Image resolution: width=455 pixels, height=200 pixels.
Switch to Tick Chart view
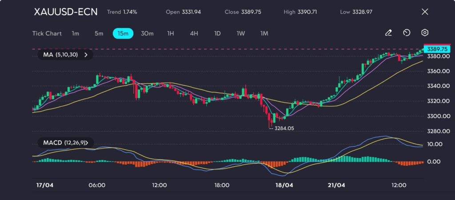47,33
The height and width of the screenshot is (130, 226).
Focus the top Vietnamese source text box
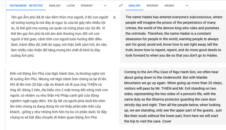(x=59, y=36)
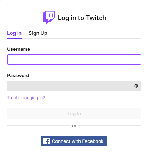Click the 'or' separator text
Screen dimensions: 148x158
(x=74, y=126)
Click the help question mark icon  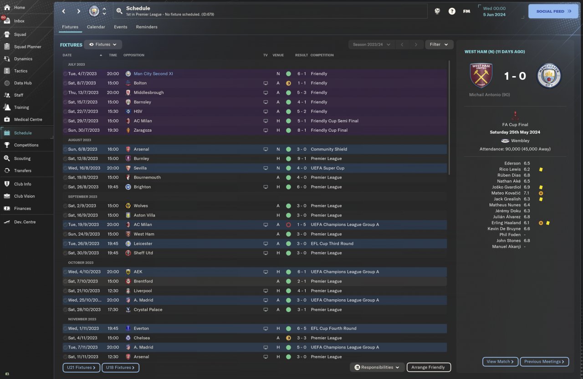pyautogui.click(x=452, y=11)
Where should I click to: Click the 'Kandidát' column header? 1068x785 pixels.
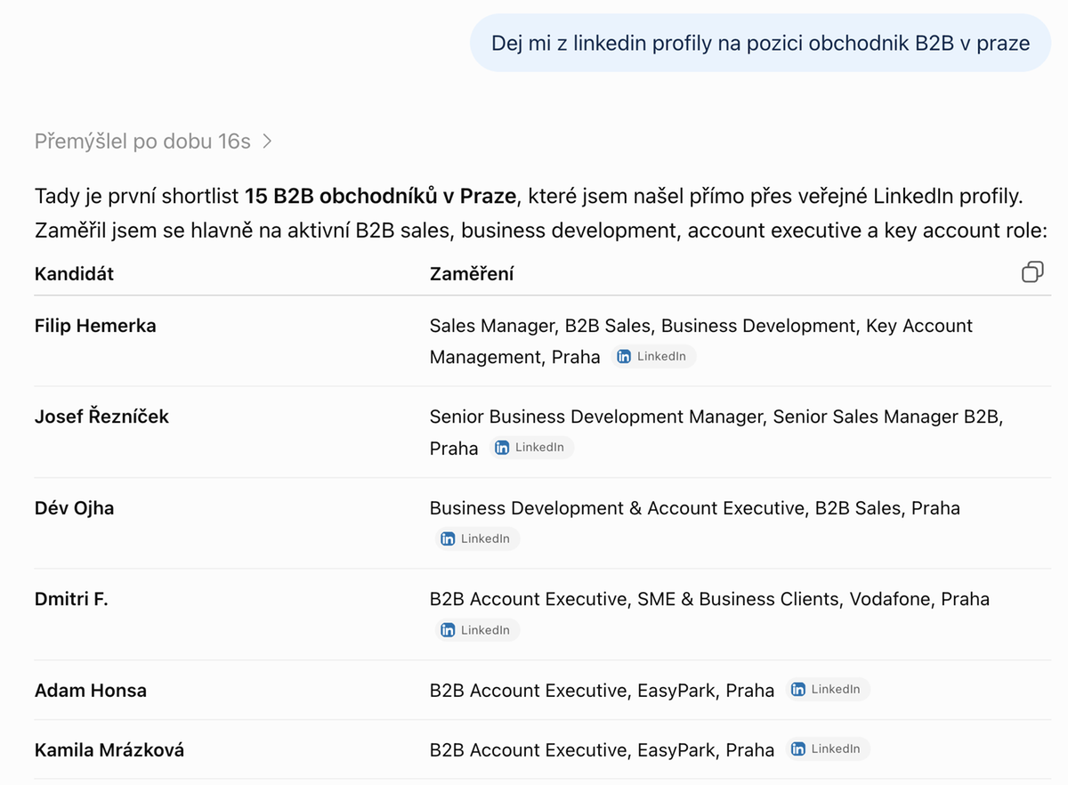[74, 273]
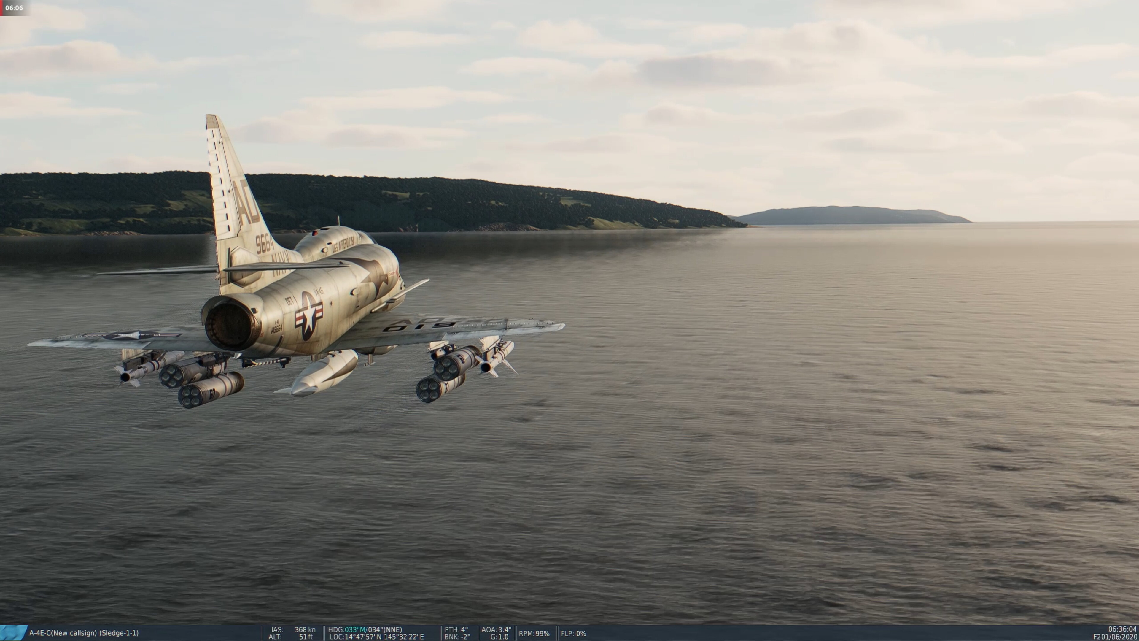Click the US star roundel on fuselage
Screen dimensions: 1139x641
(309, 315)
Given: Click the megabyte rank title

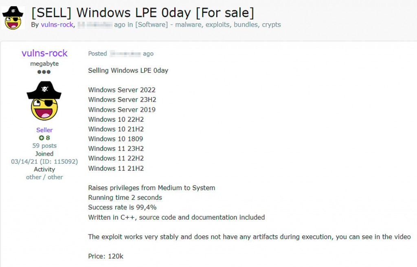Looking at the screenshot, I should click(x=44, y=64).
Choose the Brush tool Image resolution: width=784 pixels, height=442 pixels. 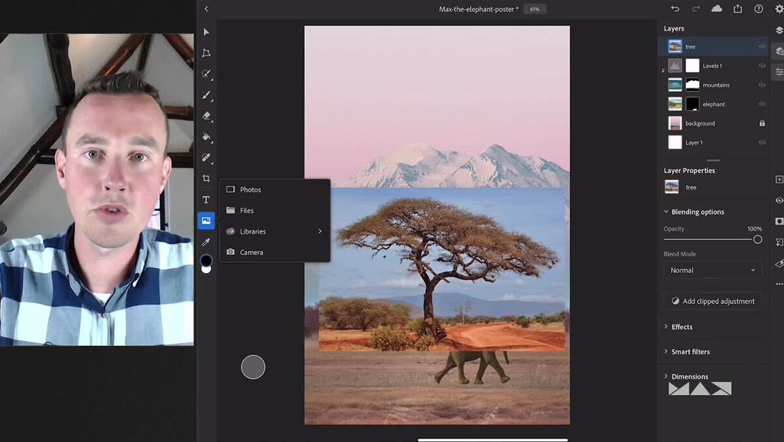pos(206,95)
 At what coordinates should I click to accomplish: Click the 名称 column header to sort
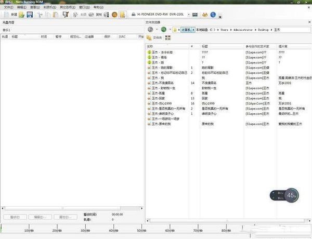click(x=151, y=46)
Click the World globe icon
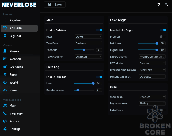The image size is (172, 136). point(5,82)
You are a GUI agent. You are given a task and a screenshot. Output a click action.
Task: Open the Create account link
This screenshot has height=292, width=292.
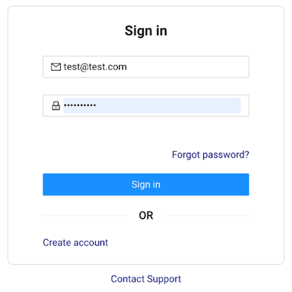[x=75, y=243]
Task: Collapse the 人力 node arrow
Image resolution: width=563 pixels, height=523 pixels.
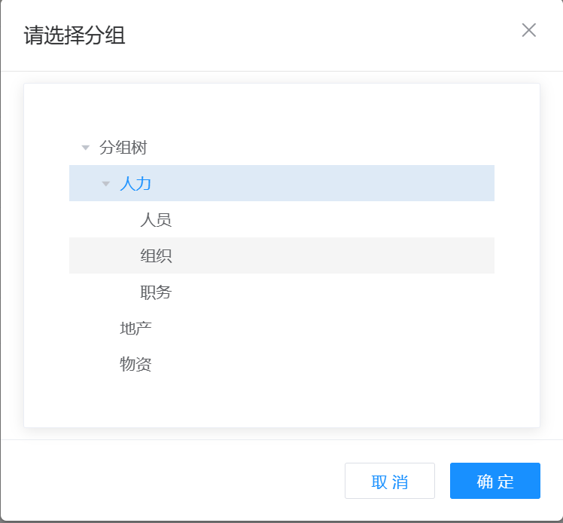Action: [106, 184]
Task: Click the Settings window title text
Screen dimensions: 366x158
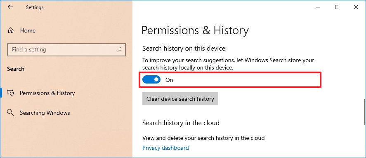Action: 35,7
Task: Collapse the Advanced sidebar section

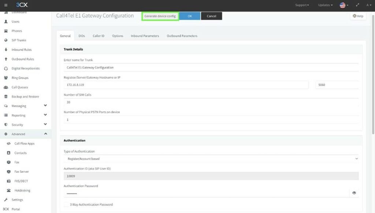Action: (45, 134)
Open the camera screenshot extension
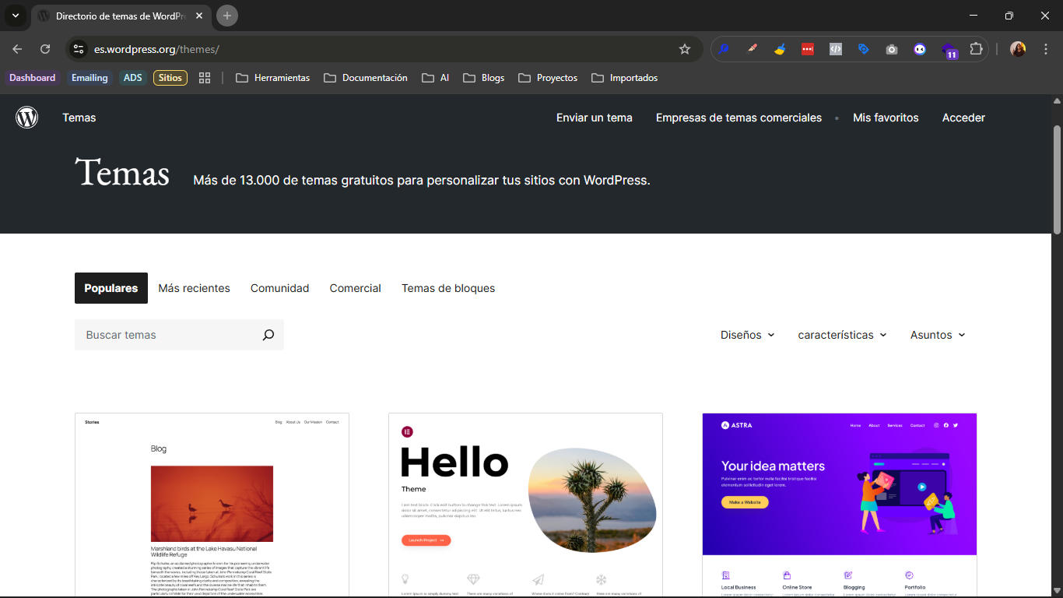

» **PROBLEM TO SOLVE**:
Among the entries, copy every line containing the word "Open".

» **RESPONSE FOR THIS EXERCISE**:
Task: Open the Create account link
Open the camera screenshot extension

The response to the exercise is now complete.